Task to carry out:
Quote word for word the stretch of data below from the line containing "Given: Open Terminal from the Ubuntu dock" through the line containing "Action: point(189,98)", and include both of those lines.

Dataset content:
Begin

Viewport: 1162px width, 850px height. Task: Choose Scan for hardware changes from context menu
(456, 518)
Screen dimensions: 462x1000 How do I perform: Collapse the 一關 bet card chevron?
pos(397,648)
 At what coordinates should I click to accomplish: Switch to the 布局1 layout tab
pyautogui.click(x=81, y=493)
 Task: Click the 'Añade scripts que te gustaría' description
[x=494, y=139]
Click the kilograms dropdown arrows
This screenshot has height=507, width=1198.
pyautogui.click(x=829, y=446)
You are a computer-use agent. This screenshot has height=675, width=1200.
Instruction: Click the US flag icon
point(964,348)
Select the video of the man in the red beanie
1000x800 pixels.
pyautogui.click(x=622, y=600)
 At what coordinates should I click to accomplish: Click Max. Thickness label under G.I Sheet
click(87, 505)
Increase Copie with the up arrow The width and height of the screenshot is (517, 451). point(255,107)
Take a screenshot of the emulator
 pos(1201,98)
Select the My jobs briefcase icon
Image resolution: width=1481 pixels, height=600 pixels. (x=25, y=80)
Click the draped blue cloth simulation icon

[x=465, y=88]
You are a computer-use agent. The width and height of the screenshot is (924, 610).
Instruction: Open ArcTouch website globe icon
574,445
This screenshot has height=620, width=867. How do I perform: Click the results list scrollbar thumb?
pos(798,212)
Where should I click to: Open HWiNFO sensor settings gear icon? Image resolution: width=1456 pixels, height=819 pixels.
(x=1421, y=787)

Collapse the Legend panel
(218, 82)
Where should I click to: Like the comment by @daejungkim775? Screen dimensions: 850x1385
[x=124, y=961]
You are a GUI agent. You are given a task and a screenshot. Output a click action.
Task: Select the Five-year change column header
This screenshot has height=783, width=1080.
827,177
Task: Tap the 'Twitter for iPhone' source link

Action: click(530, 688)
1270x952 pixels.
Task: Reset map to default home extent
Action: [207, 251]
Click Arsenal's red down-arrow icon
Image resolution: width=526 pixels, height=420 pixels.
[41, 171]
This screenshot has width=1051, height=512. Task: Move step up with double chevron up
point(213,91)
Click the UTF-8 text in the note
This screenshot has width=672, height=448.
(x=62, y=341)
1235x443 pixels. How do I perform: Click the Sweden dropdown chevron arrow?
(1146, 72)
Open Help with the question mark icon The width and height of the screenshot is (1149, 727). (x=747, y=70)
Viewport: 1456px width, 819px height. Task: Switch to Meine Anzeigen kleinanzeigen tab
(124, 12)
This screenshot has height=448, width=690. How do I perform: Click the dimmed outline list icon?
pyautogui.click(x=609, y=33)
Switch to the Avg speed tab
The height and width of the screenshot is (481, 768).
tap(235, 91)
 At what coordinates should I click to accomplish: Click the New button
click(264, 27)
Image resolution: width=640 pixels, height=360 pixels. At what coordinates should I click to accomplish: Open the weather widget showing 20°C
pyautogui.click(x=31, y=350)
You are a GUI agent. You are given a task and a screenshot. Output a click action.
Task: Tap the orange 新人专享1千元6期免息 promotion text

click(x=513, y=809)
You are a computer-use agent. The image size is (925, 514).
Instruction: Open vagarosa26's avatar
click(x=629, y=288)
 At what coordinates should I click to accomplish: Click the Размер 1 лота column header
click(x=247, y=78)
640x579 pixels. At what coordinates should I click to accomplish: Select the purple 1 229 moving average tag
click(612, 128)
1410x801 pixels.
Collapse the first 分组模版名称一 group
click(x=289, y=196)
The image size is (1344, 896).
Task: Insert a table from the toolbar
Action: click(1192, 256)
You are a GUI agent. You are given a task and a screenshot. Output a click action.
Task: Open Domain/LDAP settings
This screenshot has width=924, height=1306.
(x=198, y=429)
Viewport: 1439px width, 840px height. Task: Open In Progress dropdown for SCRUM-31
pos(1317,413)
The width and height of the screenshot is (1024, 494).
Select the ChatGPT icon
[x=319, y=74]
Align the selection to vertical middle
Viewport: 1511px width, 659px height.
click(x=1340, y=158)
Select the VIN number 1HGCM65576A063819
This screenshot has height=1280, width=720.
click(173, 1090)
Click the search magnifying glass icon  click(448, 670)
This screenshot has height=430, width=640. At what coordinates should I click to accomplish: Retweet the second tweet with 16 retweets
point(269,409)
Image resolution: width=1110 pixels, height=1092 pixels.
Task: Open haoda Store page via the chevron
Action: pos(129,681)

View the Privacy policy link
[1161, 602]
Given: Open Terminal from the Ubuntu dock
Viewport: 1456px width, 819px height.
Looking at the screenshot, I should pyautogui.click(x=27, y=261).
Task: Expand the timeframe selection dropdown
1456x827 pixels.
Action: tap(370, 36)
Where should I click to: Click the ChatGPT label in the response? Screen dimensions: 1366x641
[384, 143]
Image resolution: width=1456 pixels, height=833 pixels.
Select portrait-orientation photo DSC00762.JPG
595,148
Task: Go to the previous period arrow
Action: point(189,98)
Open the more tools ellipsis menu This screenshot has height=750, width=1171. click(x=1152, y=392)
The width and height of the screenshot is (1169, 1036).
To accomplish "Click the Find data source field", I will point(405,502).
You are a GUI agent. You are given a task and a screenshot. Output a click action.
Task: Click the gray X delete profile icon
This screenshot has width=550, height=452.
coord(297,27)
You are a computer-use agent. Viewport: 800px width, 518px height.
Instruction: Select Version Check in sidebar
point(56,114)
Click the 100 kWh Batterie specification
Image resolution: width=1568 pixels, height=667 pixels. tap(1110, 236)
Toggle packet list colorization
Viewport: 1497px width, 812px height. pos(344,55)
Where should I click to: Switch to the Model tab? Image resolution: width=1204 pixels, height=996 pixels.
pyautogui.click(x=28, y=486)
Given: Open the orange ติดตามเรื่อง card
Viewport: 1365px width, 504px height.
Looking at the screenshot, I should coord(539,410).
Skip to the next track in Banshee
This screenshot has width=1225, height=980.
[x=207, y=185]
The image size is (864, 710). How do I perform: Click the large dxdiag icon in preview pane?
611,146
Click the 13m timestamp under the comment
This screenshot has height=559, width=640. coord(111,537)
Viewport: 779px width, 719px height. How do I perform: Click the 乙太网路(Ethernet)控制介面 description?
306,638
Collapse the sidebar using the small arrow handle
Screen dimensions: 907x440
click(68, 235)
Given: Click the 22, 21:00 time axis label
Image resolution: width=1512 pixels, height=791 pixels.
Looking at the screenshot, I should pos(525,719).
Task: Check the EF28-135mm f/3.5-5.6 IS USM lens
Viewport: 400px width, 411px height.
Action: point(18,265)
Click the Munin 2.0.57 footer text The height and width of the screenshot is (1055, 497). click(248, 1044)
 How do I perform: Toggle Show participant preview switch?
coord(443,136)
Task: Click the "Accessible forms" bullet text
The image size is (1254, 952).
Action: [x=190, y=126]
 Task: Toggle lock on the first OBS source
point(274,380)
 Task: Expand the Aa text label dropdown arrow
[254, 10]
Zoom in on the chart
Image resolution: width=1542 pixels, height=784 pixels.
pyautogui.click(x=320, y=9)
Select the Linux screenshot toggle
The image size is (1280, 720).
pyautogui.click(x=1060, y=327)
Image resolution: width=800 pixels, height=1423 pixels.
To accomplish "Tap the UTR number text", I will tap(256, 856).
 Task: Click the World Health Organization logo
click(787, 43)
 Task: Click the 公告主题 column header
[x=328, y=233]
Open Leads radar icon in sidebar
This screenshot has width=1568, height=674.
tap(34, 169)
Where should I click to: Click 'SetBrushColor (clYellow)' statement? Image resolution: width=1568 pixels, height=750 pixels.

End

Completed task:
Given: Open Terminal from the Ubuntu dock
Viewport: 1456px width, 819px height.
Looking at the screenshot, I should pyautogui.click(x=27, y=261).
Task: Expand the timeframe selection dropdown
1456x827 pixels.
Action: tap(370, 36)
Where should I click to: Click the ChatGPT label in the response? Screen dimensions: 1366x641
[384, 143]
Image resolution: width=1456 pixels, height=833 pixels.
Select portrait-orientation photo DSC00762.JPG
595,148
Task: Go to the previous period arrow
Action: point(189,98)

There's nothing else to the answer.